Our third and final objective was to check whether differences between our ranging groups were specific to contrafreeloading and foraging behaviors. We found that there was no support for other behavioral differences between these groups despite a trend for differences in resting behavior between high and low rangers. Our results corroborate that ranging behavior is mainly linked to foraging and contrafreeloading, and these behaviors are probably part of a large exploratory personality trait of free-range chickens. The exploratory trait is known to modulate, among other things, the way individuals perceive and interact with their physical and social environment57,58. We recently showed that low rangers have better cognitive abilities on multiple tasks, such as spatial and non-spatial memory task40,42, and cognitive flexibility41. All these results combined suggest the existence of a trade-off between speed and accuracy, as suggested by Sih and Del Giudice59. Compared to low rangers, high rangers may explore novel environments quicker but may ignore the environmental cues, which causes them to be more impulsive and poor learners.

This work aimed to bring new empirical elements to advance biological theories of individual differences in exploratory ranging behavior, foraging, and contrafreeloading.
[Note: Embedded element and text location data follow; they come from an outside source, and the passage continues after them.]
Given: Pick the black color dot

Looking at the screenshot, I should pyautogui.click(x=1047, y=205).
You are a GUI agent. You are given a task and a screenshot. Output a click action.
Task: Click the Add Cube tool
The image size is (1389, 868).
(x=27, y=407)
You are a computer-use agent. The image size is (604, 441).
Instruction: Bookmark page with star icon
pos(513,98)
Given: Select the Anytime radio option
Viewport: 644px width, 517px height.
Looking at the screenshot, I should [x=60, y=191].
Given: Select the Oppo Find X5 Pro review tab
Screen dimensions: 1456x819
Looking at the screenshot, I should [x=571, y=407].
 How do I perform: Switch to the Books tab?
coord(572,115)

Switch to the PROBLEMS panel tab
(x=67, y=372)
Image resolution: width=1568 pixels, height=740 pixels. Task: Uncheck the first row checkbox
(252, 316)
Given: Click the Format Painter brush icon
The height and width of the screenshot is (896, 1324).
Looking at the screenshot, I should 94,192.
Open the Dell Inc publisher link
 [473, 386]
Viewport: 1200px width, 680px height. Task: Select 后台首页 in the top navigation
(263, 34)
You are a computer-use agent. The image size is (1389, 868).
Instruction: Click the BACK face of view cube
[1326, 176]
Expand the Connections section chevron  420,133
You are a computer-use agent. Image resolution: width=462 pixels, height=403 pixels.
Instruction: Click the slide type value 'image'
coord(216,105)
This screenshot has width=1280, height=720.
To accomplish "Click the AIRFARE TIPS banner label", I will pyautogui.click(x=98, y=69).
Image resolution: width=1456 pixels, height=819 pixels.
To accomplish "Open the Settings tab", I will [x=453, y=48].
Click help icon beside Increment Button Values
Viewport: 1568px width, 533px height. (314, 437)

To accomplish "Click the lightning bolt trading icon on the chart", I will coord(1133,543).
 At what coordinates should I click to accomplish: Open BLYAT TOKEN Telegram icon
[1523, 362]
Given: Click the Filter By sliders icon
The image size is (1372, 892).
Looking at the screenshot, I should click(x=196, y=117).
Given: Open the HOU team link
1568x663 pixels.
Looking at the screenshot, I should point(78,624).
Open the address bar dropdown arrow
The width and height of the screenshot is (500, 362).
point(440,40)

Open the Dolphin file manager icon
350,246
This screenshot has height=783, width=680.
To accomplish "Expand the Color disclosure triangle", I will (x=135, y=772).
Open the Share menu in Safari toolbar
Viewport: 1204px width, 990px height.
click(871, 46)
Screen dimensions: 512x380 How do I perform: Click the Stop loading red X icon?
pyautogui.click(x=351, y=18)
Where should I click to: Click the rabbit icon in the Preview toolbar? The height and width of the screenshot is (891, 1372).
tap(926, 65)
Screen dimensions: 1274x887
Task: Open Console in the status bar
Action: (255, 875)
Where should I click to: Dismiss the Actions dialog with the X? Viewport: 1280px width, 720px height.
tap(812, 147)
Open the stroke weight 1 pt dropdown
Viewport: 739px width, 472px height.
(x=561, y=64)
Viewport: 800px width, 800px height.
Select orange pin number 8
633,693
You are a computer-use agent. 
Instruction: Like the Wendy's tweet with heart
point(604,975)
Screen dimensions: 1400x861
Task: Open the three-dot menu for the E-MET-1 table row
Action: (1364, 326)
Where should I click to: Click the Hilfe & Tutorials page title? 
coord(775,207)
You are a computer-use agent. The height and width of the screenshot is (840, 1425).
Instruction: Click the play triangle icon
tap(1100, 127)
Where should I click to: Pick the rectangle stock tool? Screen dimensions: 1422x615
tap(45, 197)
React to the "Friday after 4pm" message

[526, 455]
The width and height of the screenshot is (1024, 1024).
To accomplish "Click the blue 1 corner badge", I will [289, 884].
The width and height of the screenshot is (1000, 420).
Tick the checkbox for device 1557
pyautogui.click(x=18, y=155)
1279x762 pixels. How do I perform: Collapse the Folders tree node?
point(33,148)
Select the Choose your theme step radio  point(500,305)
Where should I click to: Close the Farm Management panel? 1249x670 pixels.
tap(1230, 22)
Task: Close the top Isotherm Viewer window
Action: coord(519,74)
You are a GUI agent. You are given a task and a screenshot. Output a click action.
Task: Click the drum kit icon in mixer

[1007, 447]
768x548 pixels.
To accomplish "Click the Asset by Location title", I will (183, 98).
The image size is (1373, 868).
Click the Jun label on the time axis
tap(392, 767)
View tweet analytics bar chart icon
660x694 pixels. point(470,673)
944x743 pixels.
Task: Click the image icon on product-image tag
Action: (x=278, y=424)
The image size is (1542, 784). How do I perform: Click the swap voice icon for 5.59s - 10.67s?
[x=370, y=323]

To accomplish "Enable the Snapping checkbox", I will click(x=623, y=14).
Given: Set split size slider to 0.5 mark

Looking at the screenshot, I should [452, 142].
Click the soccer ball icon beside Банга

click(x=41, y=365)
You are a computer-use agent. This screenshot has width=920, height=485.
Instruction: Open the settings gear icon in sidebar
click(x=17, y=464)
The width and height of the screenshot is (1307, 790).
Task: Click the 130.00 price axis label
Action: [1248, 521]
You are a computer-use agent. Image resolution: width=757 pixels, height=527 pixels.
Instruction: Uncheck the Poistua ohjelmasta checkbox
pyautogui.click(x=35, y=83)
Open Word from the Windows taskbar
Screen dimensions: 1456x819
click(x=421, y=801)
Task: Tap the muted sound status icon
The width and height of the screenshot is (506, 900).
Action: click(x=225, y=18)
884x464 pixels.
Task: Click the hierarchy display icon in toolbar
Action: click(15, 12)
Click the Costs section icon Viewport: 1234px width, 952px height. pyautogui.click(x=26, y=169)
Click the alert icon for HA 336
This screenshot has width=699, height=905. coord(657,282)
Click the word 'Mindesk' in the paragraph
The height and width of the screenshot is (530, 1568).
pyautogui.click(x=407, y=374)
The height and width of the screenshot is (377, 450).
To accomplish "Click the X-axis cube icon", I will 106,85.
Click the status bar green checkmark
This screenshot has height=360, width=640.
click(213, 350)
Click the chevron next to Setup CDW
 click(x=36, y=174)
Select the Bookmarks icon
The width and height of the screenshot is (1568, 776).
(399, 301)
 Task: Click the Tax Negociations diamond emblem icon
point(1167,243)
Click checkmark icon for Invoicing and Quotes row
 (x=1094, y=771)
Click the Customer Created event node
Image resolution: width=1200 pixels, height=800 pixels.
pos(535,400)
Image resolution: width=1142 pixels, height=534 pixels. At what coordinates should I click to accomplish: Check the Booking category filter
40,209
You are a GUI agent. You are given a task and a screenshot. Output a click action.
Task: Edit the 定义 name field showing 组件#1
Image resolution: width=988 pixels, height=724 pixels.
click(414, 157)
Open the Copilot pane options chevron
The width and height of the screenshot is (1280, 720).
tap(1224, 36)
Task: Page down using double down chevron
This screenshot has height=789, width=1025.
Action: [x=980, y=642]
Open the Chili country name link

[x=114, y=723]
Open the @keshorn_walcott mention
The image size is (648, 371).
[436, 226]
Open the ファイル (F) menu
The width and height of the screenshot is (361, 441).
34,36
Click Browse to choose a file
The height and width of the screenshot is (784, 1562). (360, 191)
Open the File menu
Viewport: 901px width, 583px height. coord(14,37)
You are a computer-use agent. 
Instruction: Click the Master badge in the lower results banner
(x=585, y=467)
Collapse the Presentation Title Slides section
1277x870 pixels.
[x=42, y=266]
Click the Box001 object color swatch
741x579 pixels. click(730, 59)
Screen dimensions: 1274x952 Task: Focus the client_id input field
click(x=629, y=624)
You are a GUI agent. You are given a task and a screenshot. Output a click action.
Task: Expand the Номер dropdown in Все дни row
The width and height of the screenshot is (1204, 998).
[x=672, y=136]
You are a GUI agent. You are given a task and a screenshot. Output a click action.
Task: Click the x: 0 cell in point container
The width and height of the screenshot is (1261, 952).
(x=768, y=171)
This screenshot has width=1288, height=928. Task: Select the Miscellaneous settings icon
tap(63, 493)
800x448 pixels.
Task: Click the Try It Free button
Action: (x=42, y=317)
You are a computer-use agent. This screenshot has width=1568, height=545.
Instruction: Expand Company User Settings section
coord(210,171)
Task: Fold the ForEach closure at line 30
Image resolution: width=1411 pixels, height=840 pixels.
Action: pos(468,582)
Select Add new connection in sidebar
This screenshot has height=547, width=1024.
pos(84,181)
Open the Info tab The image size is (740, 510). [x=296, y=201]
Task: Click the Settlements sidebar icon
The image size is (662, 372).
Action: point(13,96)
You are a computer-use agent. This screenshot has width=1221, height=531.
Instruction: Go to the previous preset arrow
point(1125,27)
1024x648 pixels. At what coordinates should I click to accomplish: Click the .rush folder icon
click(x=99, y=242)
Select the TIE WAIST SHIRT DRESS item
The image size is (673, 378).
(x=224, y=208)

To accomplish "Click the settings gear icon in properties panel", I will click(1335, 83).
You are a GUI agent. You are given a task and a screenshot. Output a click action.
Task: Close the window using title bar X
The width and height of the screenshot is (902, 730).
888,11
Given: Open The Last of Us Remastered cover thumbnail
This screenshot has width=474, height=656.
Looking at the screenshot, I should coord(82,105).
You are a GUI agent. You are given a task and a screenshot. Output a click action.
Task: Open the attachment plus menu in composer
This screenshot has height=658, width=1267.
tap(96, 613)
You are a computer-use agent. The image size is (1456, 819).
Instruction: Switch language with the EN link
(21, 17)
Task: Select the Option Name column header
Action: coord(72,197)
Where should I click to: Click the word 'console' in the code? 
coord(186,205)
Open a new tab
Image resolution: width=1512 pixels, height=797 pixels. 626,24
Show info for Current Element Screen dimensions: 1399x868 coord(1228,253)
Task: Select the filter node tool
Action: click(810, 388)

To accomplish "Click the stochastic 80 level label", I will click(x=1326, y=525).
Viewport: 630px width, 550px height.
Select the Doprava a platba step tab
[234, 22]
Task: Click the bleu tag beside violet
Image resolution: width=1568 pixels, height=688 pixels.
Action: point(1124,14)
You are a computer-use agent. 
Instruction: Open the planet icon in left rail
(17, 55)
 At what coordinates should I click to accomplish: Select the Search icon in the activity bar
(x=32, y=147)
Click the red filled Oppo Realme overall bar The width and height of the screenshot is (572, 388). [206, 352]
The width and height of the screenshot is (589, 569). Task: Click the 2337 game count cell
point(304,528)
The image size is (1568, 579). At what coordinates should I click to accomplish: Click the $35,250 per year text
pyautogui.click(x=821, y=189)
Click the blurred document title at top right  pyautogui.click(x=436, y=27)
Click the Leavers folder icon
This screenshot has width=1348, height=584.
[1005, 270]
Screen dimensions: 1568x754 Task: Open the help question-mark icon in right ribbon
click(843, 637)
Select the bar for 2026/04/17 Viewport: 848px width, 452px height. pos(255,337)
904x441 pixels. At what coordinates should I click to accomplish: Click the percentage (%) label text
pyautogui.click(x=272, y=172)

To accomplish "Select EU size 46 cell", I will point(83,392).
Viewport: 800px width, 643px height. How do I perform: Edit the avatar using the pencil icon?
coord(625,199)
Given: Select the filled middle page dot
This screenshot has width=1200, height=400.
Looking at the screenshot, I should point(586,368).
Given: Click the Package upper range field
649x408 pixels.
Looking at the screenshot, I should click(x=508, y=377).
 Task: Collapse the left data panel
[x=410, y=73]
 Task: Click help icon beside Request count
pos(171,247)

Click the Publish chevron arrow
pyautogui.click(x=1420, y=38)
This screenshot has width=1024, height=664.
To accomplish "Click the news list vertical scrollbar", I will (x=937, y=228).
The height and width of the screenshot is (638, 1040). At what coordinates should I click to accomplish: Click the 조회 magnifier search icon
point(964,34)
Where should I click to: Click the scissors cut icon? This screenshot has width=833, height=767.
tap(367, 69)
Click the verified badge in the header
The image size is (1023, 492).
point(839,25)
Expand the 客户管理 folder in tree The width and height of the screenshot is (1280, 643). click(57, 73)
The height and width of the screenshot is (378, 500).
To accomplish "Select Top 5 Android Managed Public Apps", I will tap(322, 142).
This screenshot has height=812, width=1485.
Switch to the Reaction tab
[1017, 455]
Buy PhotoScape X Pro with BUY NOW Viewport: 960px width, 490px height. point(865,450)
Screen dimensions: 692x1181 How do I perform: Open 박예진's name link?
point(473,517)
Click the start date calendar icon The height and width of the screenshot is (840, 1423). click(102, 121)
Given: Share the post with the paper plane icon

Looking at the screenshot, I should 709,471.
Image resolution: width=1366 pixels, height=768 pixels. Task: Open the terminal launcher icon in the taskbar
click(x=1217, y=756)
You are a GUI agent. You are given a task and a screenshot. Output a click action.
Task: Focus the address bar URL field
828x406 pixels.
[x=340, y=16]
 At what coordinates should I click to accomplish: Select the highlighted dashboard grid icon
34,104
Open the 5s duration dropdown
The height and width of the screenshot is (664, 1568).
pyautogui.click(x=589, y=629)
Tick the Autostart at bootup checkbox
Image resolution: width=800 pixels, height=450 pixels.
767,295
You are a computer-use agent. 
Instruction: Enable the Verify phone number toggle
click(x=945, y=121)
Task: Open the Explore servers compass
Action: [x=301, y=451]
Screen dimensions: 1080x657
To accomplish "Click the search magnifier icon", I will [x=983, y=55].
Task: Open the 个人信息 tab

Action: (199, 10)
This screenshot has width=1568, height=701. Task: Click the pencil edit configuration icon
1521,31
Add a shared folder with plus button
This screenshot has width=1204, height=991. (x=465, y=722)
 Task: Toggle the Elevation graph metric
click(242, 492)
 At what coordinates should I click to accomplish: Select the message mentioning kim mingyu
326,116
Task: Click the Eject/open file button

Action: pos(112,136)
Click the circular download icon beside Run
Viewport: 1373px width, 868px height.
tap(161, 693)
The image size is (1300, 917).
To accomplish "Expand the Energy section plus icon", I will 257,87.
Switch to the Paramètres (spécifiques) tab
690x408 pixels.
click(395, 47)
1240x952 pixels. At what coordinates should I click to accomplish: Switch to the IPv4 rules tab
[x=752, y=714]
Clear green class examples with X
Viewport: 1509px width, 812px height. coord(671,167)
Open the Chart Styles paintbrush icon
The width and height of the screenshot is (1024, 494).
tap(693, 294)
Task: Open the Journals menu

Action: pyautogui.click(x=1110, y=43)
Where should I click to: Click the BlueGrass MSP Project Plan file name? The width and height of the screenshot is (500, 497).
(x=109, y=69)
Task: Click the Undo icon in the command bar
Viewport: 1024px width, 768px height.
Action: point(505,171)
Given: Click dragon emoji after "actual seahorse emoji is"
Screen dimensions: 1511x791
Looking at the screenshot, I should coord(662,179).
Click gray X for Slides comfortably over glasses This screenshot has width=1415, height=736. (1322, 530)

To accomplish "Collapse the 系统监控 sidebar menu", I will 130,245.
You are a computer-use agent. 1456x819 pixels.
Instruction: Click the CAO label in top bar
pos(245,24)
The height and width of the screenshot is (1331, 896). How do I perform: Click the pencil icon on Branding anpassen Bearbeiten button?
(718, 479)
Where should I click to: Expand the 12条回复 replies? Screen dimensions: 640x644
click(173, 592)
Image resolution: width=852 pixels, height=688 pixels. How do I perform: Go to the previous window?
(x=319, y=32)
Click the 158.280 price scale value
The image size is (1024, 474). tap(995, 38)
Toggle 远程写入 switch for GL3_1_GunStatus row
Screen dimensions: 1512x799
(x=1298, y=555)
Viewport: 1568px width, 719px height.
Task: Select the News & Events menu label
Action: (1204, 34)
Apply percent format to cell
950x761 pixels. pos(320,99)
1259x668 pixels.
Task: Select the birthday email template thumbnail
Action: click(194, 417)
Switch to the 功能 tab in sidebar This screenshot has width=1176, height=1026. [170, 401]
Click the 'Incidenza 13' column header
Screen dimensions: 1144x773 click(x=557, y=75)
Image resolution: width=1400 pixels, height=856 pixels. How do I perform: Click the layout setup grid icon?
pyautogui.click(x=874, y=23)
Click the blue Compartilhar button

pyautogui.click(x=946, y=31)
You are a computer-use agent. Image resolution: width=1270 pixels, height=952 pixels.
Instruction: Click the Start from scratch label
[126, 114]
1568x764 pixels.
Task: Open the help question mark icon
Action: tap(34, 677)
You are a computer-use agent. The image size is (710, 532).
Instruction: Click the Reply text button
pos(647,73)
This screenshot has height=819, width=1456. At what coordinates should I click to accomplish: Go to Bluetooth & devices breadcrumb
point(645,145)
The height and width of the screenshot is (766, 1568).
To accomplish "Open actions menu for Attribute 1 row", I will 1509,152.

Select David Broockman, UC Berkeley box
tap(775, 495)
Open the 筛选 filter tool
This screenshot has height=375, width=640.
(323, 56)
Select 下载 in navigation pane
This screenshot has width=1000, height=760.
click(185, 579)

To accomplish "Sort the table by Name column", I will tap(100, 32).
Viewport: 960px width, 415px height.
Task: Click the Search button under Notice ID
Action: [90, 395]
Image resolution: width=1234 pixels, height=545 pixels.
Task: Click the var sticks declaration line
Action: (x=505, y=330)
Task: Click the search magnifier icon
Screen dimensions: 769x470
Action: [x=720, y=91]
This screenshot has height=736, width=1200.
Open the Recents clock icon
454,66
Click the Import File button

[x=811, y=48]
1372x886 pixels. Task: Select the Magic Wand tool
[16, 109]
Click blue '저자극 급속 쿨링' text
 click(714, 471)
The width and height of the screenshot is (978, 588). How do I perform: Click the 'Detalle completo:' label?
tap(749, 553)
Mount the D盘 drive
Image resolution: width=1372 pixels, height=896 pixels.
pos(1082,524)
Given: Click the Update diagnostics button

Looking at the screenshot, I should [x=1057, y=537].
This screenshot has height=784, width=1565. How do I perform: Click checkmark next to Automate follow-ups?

High and low rangers differ in their motivation to forage, and contrafreeload and these differences appear even before they can access the range. The study of farm animals' individual differences brings new elements to fundamental questions that are still open to discussion and allows a better knowledge of the peculiarities of the individuals composing a group, laying the foundation for improving animal welfare. Since differences in foraging and contrafreeloading can be seen before range access, future studies need to focus on early life conditions to increase group foraging and motivate all individuals to use the range more. Increasing the knowledge of individual particularities is a necessary step to improve free-range chicken welfare on the farm.